DIRECTIVE: Copy the material below word for word, leaving out the pictures.

ENTRIES PROVIDED:
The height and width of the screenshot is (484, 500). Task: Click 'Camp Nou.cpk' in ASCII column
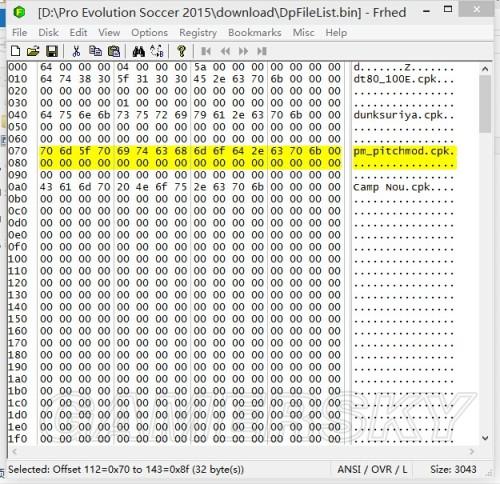coord(392,187)
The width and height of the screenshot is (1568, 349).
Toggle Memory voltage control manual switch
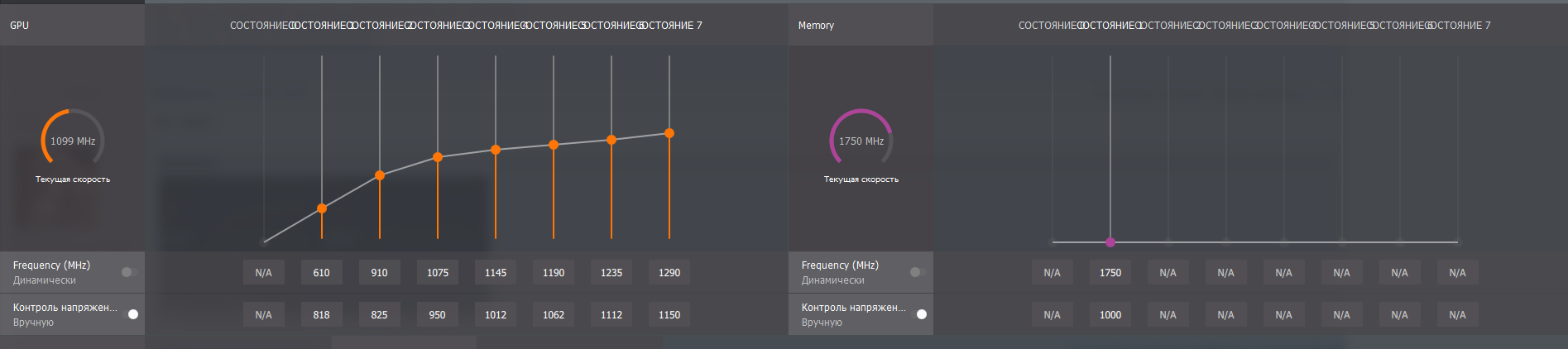tap(919, 314)
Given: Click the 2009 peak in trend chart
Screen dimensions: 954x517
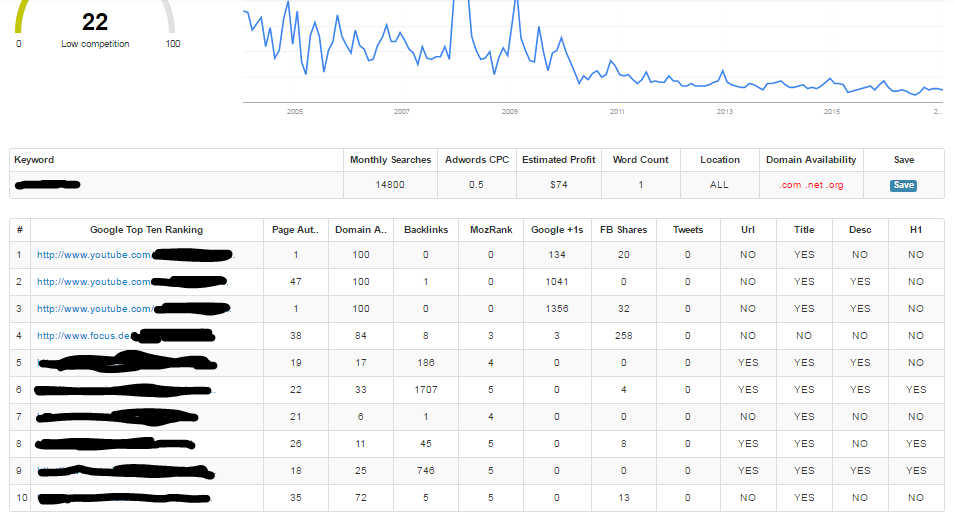Looking at the screenshot, I should click(515, 4).
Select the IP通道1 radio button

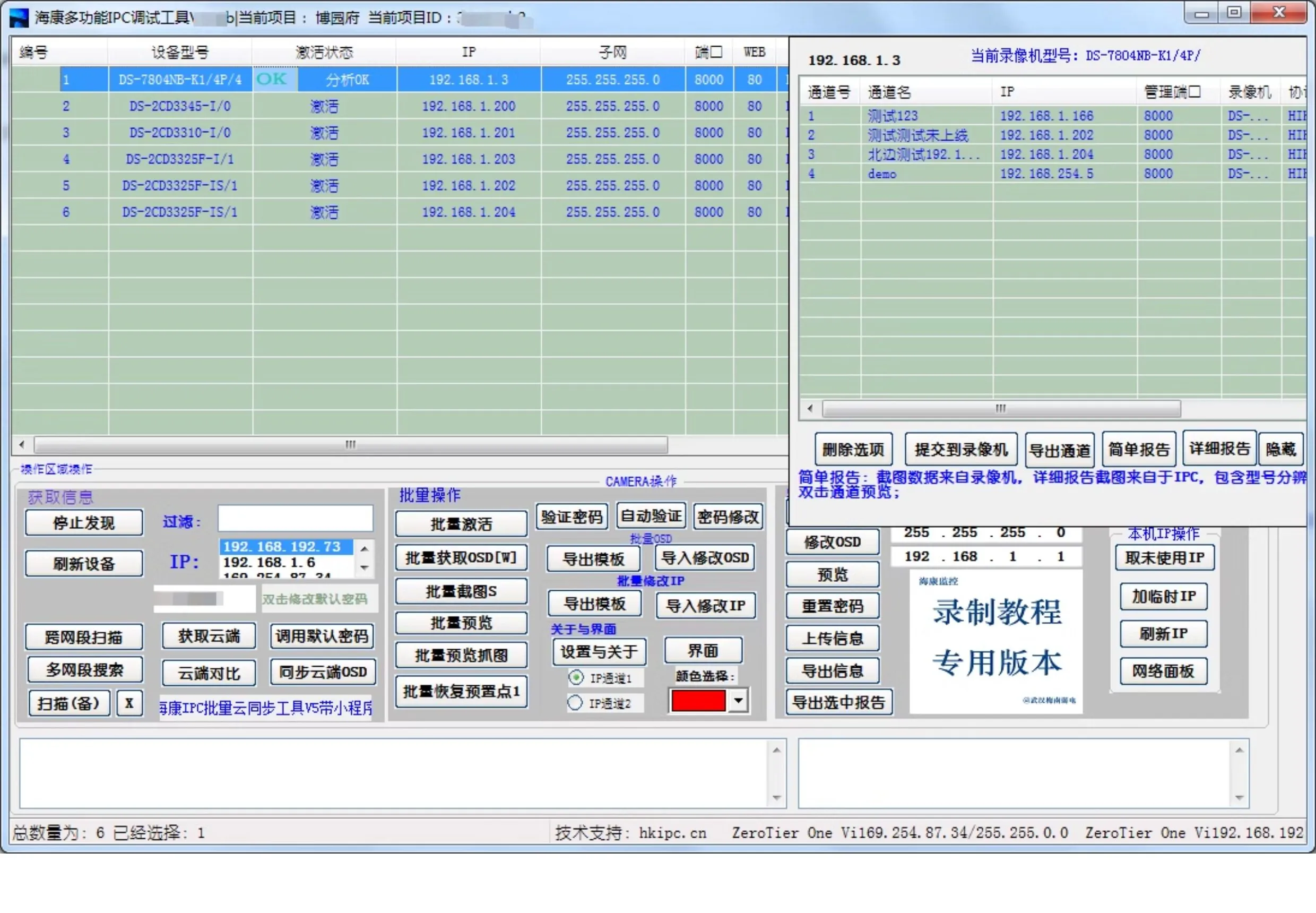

COMPLETE OUTPUT:
The height and width of the screenshot is (484, 500). Task: Click 'Camp Nou.cpk' in ASCII column
coord(392,187)
The width and height of the screenshot is (1568, 349).
Toggle Memory voltage control manual switch
tap(919, 314)
Given: Click the 2009 peak in trend chart
Screen dimensions: 954x517
Looking at the screenshot, I should click(515, 4).
Select the IP通道1 radio button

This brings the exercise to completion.